The NHS has been pledged an £8bn increase in its overall funding by 2020, but Mr Stevens said the basis of his five-year plan for the health service, which the Conservatives pledged to support at the election, was that funding would be ‘front-loaded’, with most of extra cash arriving in 2016/17 and 2017/18.

With the Chancellor seeking to save £20bn from Government budgets, it is thought the Treasury wants funding to increase more slowly. But Mr Stevens said the NHS needed extra cash to “kick-start” service changes that he says will lead to savings in the long-run.

“As of today, considerably more progress is going to be needed before we can say we have a genuinely workable NHS funding solution for 2016-17 and 2017-18, but spending reviews usually come down to the wire, so hopefully we’ll get there by 25 November,” he told the Health Service Journal adding that a recent report by the Organisation for Economic Cooperation and Development, which identified short-staffing in the NHS, had highlighted how UK health spending was already “incredibly lean”.

Council care budgets are at risk from further cuts.
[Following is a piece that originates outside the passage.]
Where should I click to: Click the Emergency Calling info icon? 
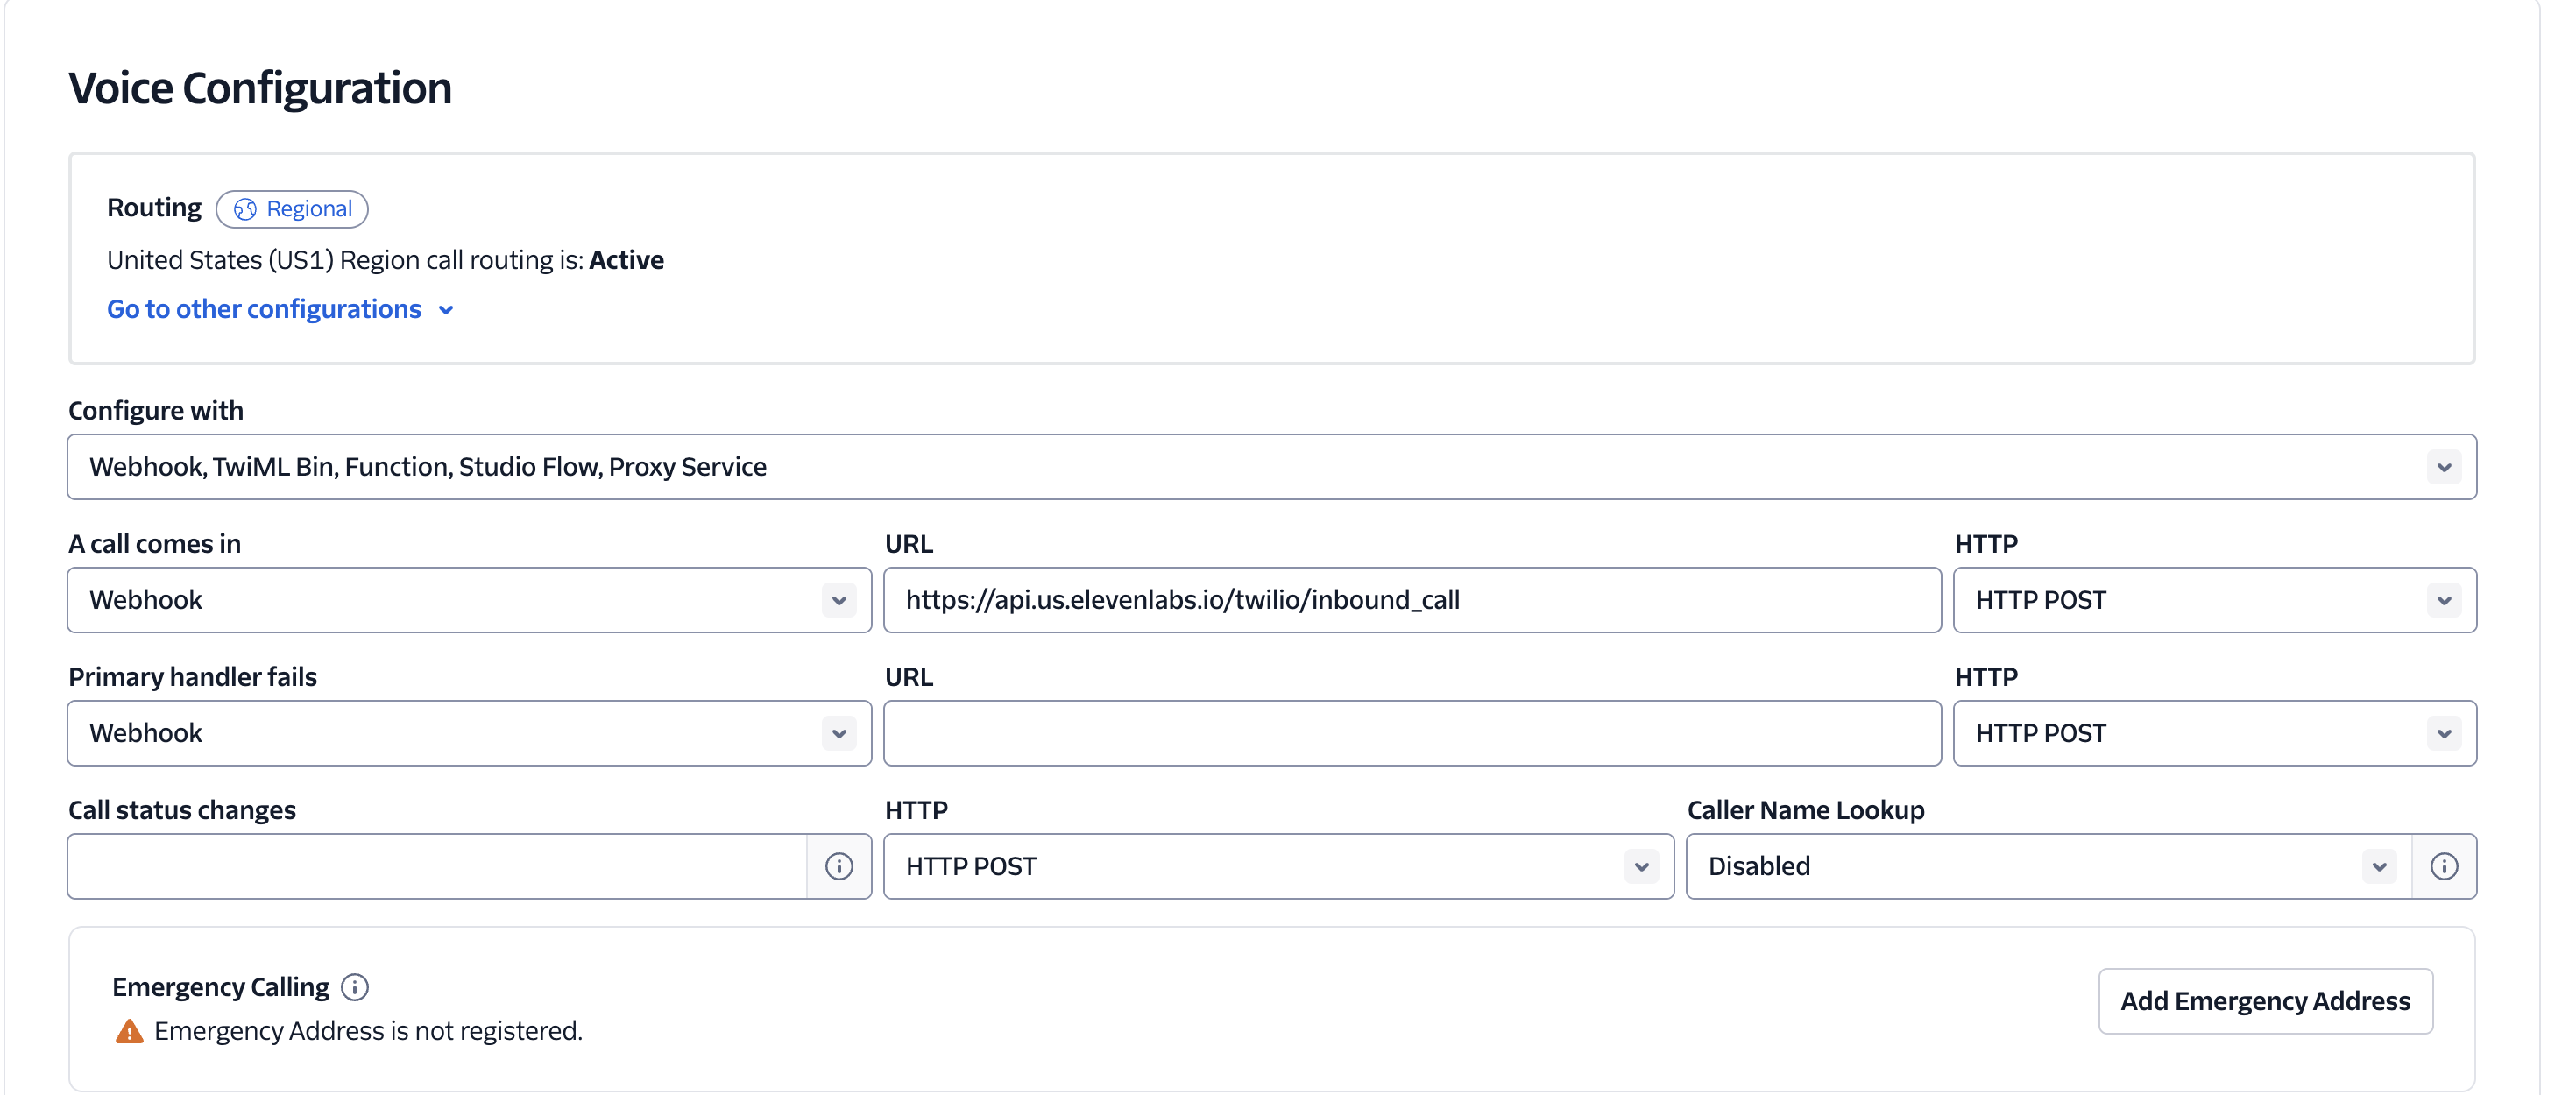click(354, 987)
Mr Osborne said on 9 November that the Department of Communities and Local Government (DCLG) would see its day-to-day funding fall by eight per cent each year for the next four years.

While this cut applies to departmental spending and not council budgets, the Local Government Association (LGA) warned that, if the spending review were to propose a similar size cut for councils would mean even less support for the elderly and vulnerable.

“A similar size reduction to core council funding would leave councils facing £16.5 billion in funding reductions and increased cost pressures by the end of the decade,” Lord Porter, chairman of the LGA said. “This would have a significant impact on the ability of councils to continue protecting the services communities rely on,”

Two other departments – Transport and Environment – have also reached early agreements with the Chancellor on eight per cent cuts for four years to their day-to-day resource spending. Both departments have large capital budgets which will not be affected by the cuts announced so far. The Treasury will also cut departmental spending.

Mr Osborne’s decision to announce the cuts in advance of his autumn statement piles on ministers still in talks with the Chancellor. Work and Pensions Secretary Iain Duncan Smith, Home Secretary Theresa May and Foreign Secretary Philip Hammond are all understood to among those yet to reach agreement over cuts to their departments.